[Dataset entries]
== == ==

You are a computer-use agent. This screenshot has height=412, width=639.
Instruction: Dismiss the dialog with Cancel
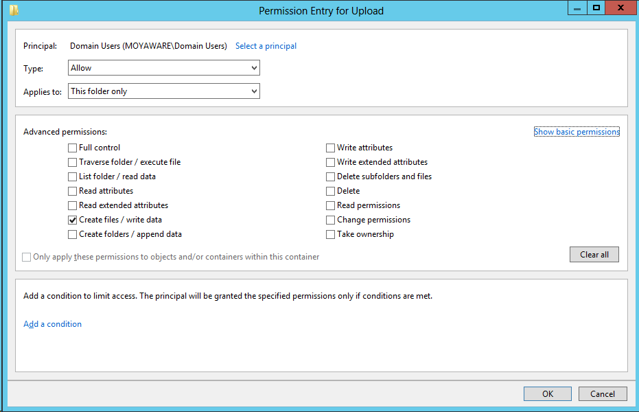coord(602,393)
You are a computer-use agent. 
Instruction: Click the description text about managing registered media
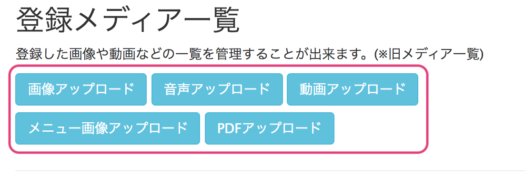coord(194,54)
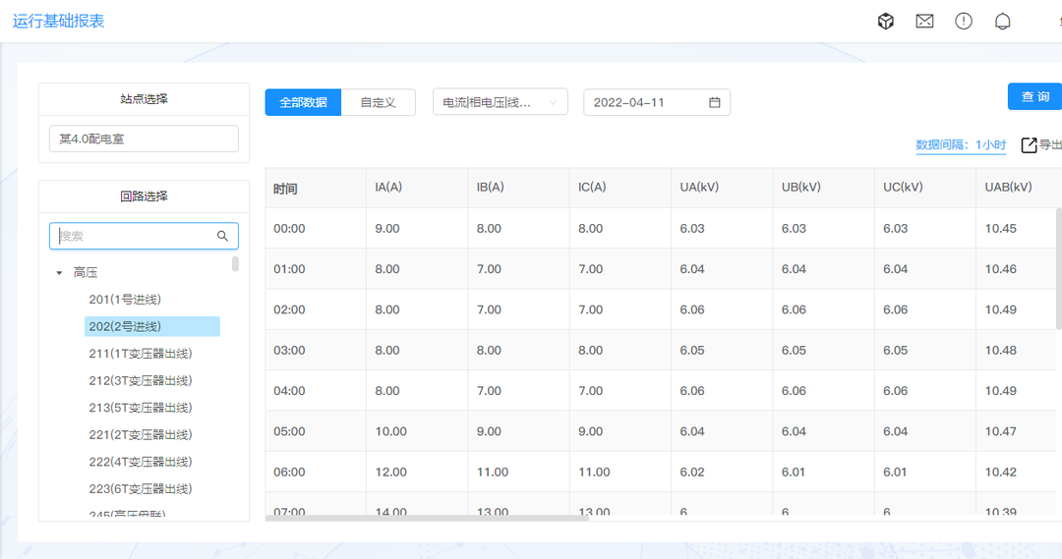1062x559 pixels.
Task: Click the circuit tree vertical scrollbar
Action: point(235,263)
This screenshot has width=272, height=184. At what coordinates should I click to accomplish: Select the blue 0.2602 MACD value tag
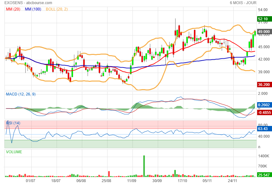264,105
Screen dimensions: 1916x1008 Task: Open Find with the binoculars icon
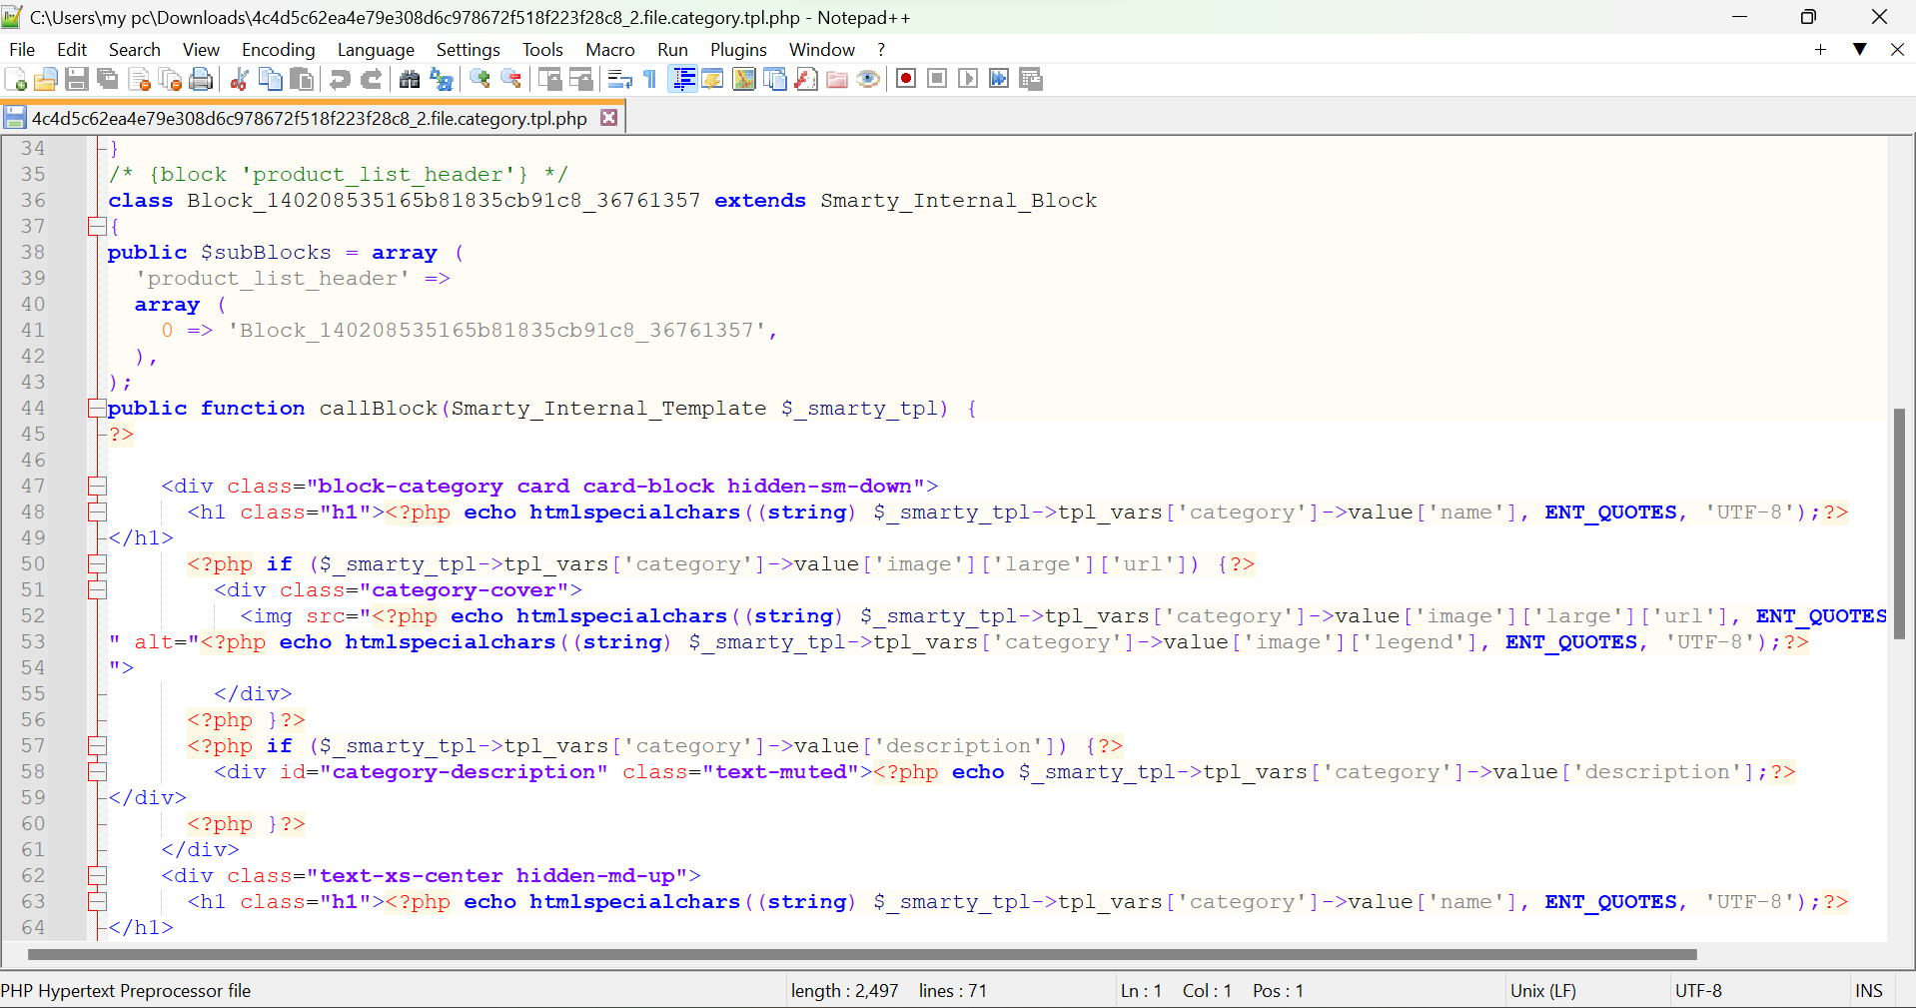[x=410, y=80]
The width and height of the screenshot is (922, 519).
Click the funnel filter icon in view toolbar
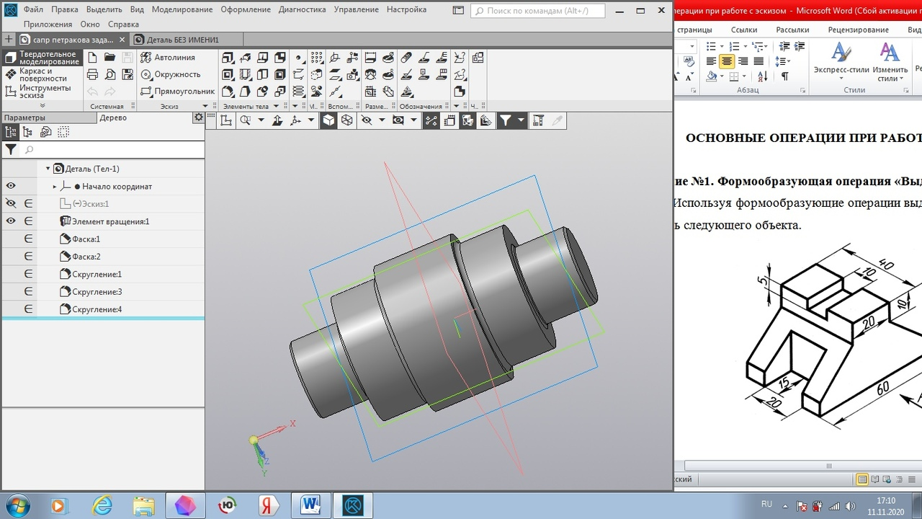(x=506, y=120)
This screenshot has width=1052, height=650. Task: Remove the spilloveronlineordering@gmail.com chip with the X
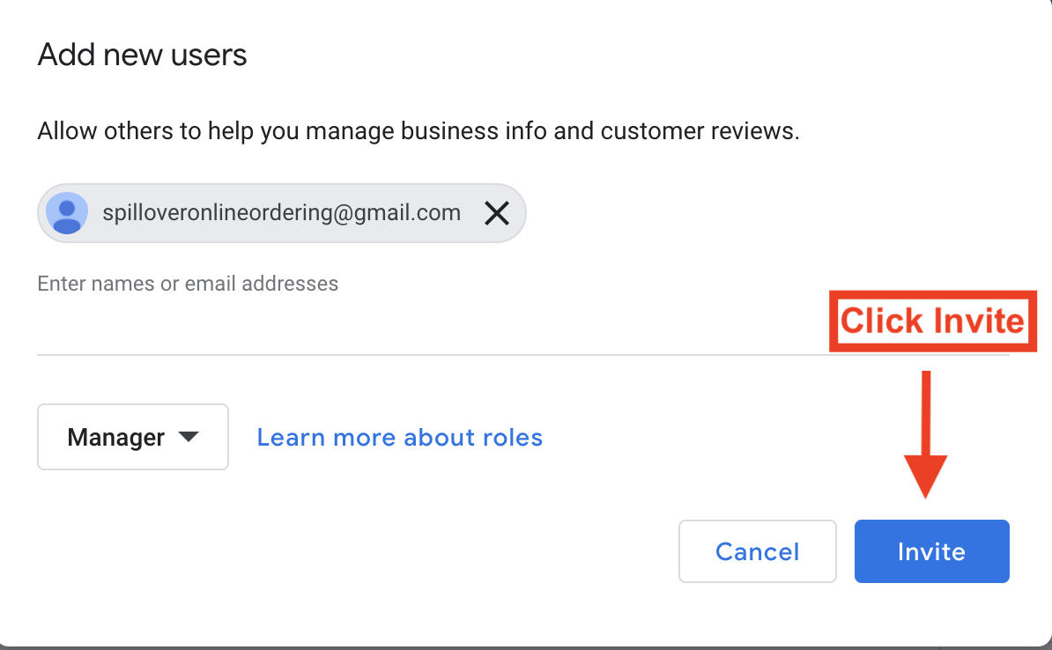tap(496, 213)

== == ==

§ What you need to do: I need each line of the entries that holds the string "agent" located and copied.

§ Solution for this problem:
You are a computer-use agent. This screenshot has height=412, width=639.
You are a computer-use agent. 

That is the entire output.